Field Day Theatre Company (1980–1984)

Hayes performed with the Field Day Theatre Company from 1980 to 1984. She appeared in the company's inaugural production, Brian Friel's Translations, which premiered at the Guildhall in Derry on 23 September 1980. The production was directed by Art Ó Briain, and the cast included Stephen Rea, Ray McAnally, Liam Neeson, Hayes, and Mick Lally. Hayes played the role of Máire, an Irish-speaking village girl whose romance with a British army officer forms a central thread of the play.

She also appeared in subsequent Field Day productions, including a version of Anton Chekhov's Three Sisters, Tom Paulin's The Riot Act and Derek Mahon's High Time.

=== Television and radio ===
Hayes appeared in the RTÉ soap drama Glenroe and the Irish language series Ros na Rún on TG4. She also appeared in RTÉ programmes including The Women's Programme and the Irish-language magazine show Cúrsaí.

Hayes has made regular contributions to RTÉ Radio, including appearances on Sunday Miscellany, one of RTÉ's longest-running radio programmes.

As an independent broadcaster, Hayes produced a number of radio documentaries for RTÉ Radio 1 and RTÉ lyric fm, several made under the name Two Chairs Company. These include:

- The Yarnspinners (RTÉ Radio 1)
- Moving Statues (RTÉ Radio 1), made with broadcaster Doireann Ní Bhriain; winner of a Jacob's Award
- Who Was Vere Foster? (RTÉ lyric fm), made with Doireann Ní Bhriain
- The Lay of the Land (RTÉ lyric fm), Two Chairs Company
- You Can't Shove Your Granny off a Bus (RTÉ Radio 1 series)
- Tales at the Crossroads / Tales from the Midlands of Ireland (RTÉ Radio 1), Two Chairs Company; arising from her 2005 Artist in Residence work in County Laois

=== Storytelling work ===
In 1991 Hayes co-founded Two Chairs Company with musician and composer Ellen Cranitch to present words and music in live performance. The company also undertook community education work, running interactive storytelling and music workshops for children in libraries and schools around Ireland.
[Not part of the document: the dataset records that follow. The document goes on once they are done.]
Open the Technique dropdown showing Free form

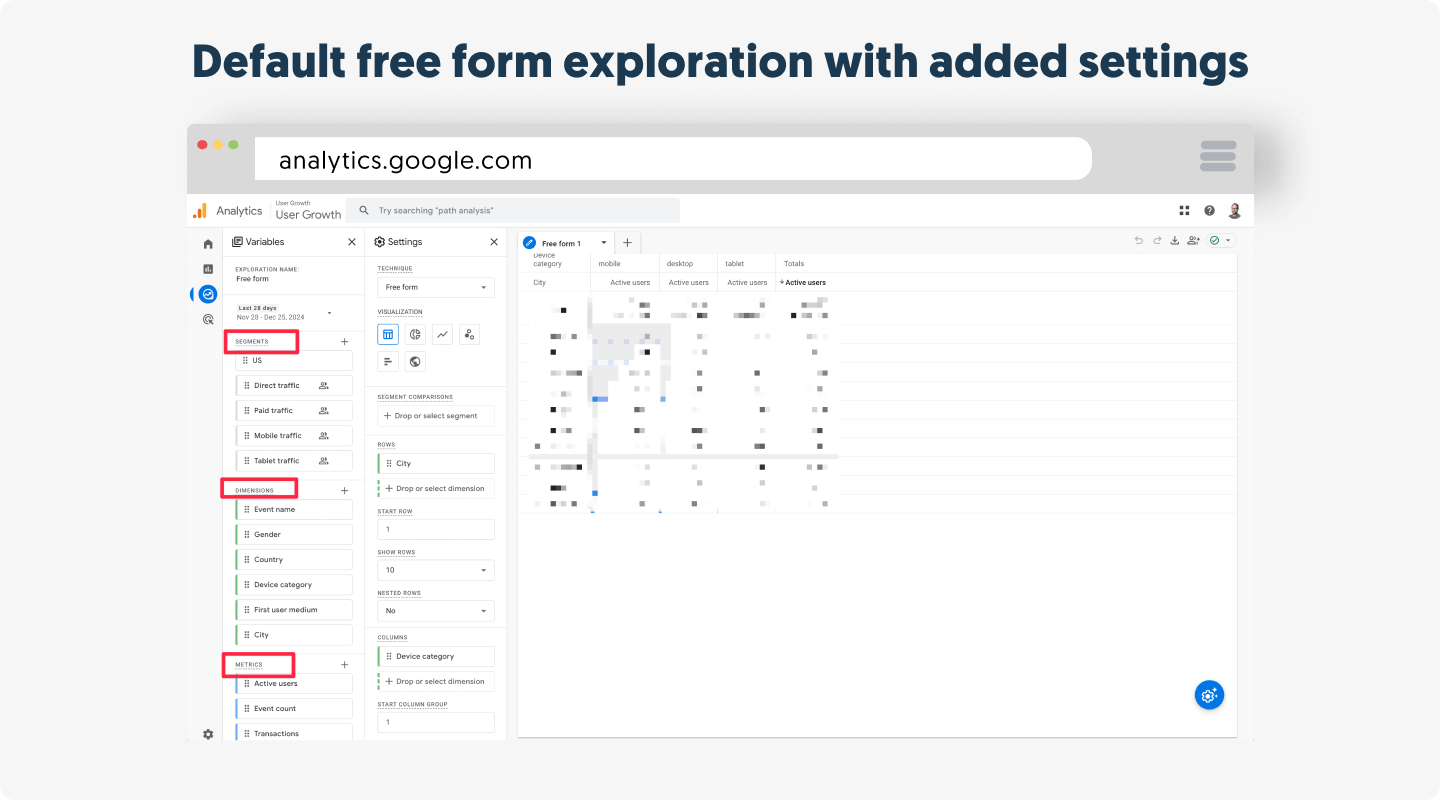[436, 287]
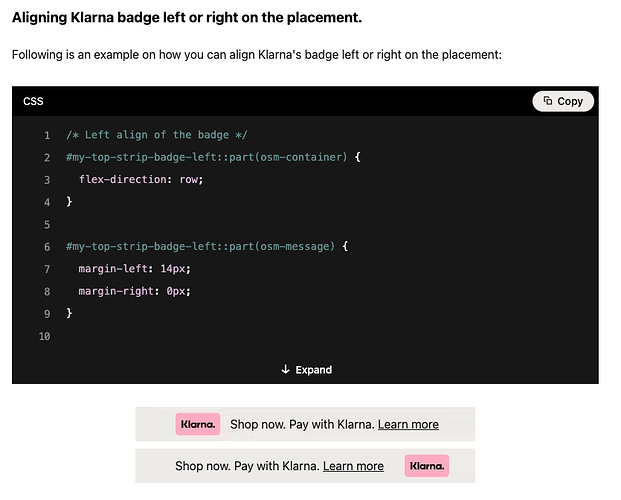Click the "Left align of the badge" comment line
This screenshot has height=500, width=621.
[x=156, y=135]
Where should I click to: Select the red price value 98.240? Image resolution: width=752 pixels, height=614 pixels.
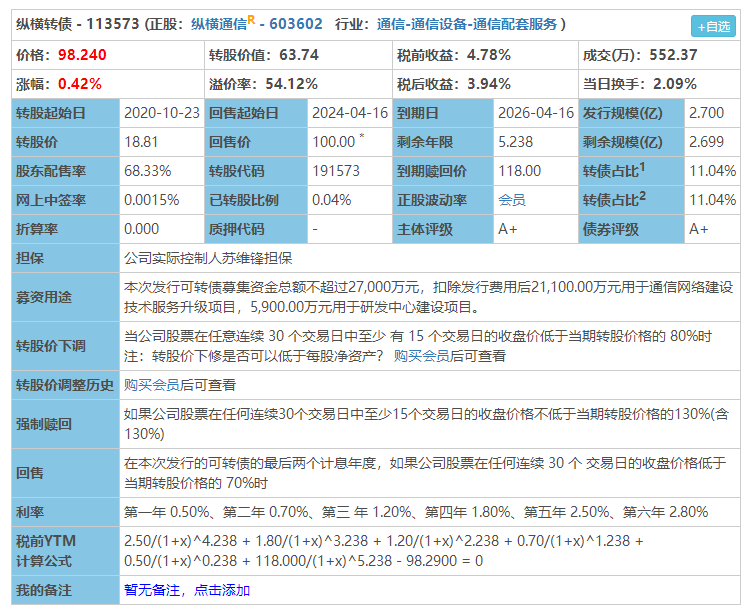click(x=82, y=55)
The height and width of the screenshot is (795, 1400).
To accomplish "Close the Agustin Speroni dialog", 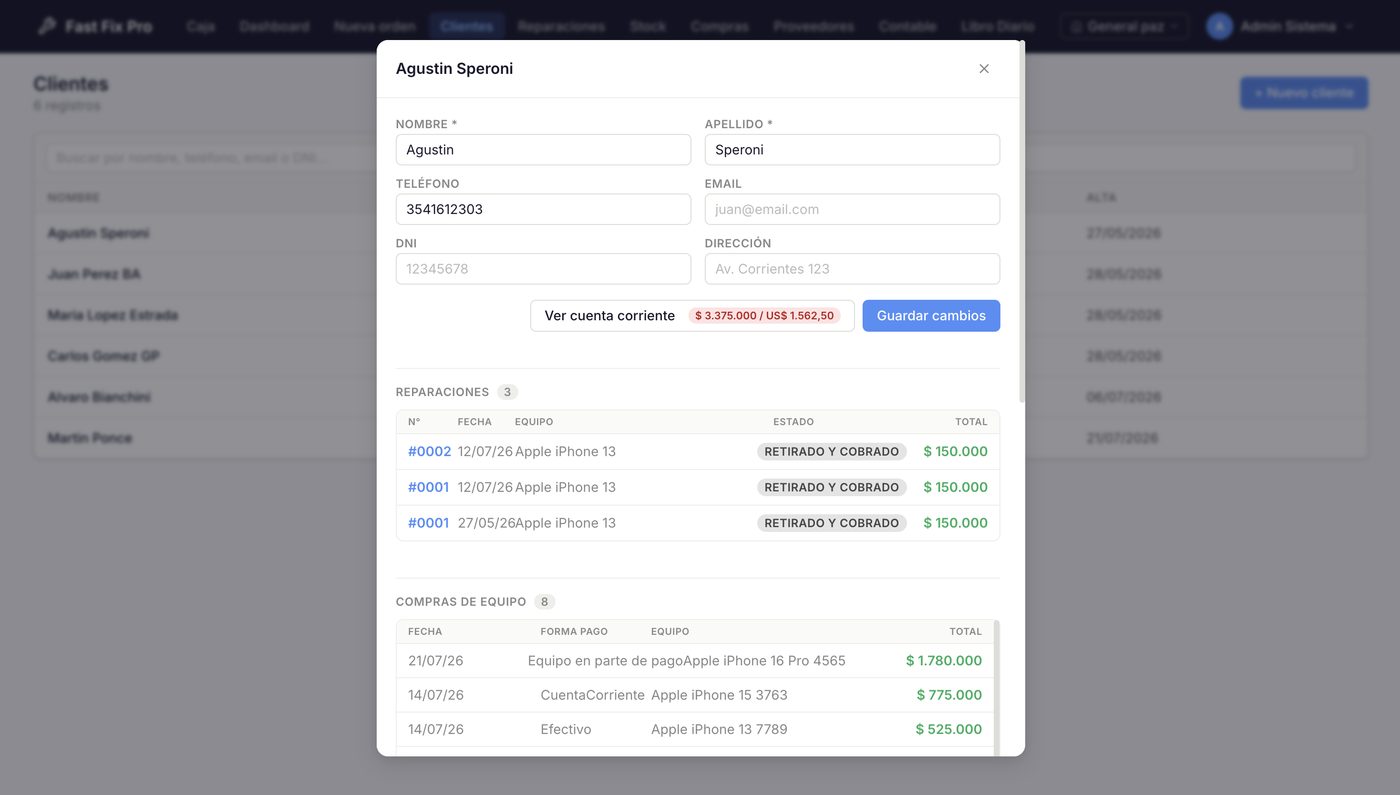I will pos(984,69).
In 2000, Hayes collaborated with the Verbal Arts Centre in Derry on Everlasting Voices.

Hayes devised The Queen of Irish Storytellers: Stories of Peig Sayers in collaboration with author Éilís Ní Dhuibhne and musician and folklorist Aoife Granville, with live animation by visual artist Rita Duffy. The production toured Ireland and was performed at the Scottish International Storytelling Festival in Edinburgh in 2024.
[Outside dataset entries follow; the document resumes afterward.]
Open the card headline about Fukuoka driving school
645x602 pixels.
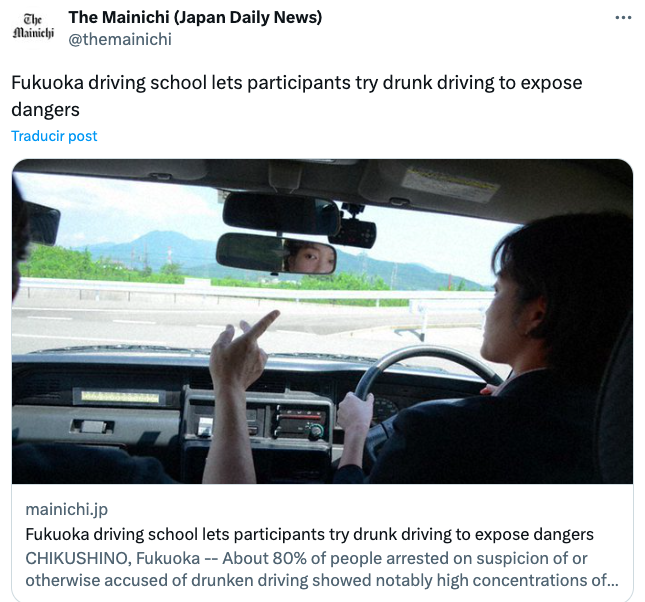click(309, 535)
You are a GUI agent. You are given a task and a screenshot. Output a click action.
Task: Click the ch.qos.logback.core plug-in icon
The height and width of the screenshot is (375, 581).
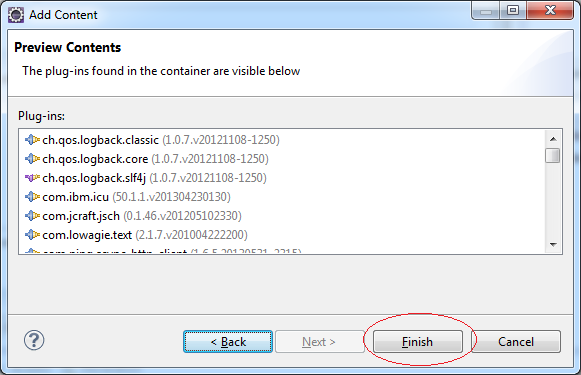[x=32, y=159]
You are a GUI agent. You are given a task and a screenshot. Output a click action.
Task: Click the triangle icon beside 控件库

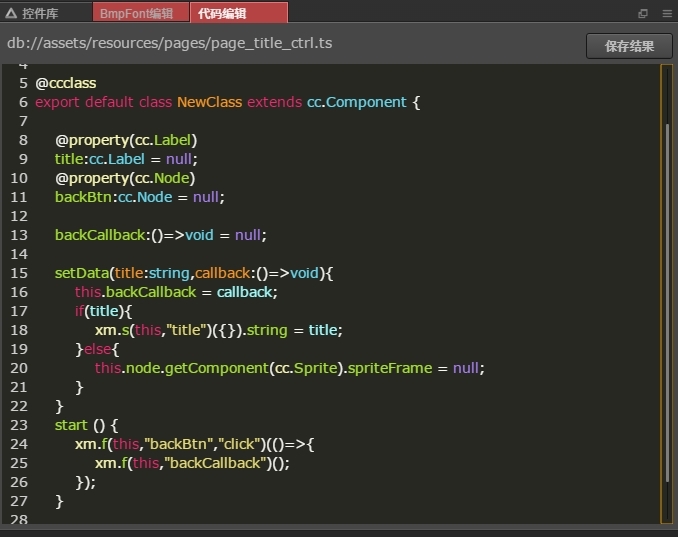(11, 13)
In 2025, she was one of three storytellers to undertake a ten-month residency on seven West Cork islands as part of Creative Places West Cork Islands. In the same year she appeared in Beckett Sa Chreig / Guth na mBan, a production of three plays for women by Samuel Beckett translated into Irish by Micheál Ó Conghaile.

== Publications ==

=== Books ===

- Laois Folk Tales. The History Press, 2015.
- Bóithrin na Smaointe: Memories and Stories of the Older Generation on Cape Clear Island / Oileán Chléire, West Cork. Photography by John Minihan, 2006.
- St Anthony's Tongue: Stories from Birr Community Nursing Unit, Co. Offaly. Photography by John Minihan, 2011.

=== Anthologies ===

- Folktales of Ireland, Parts I and II.
- Sunday Miscellany Anthology 2018–2023. New Island Books.
- Sunday Miscellany Anthology 2023–2025. New Island Books.
- Shadows + Reflections: The Irish National War Memorial Gardens. Gandon Editions, 2021. ISBN 978-1-910140-32-1 Foreword by President Michael D. Higgins.

=== Audio ===

- The Brewery of Eggshells and Other Stories (CD), with Kate Corkery.

== Organisational roles ==
Hayes served as Chairperson of Storytellers of Ireland / Aos Scéal Éireann from 2020 to 2024.^{[4]} She is listed in the Poetry Ireland Writers in Schools Directory.

== Personal life ==
Hayes married theatre director and filmmaker Art Ó Briain (1947–2020) in 1972.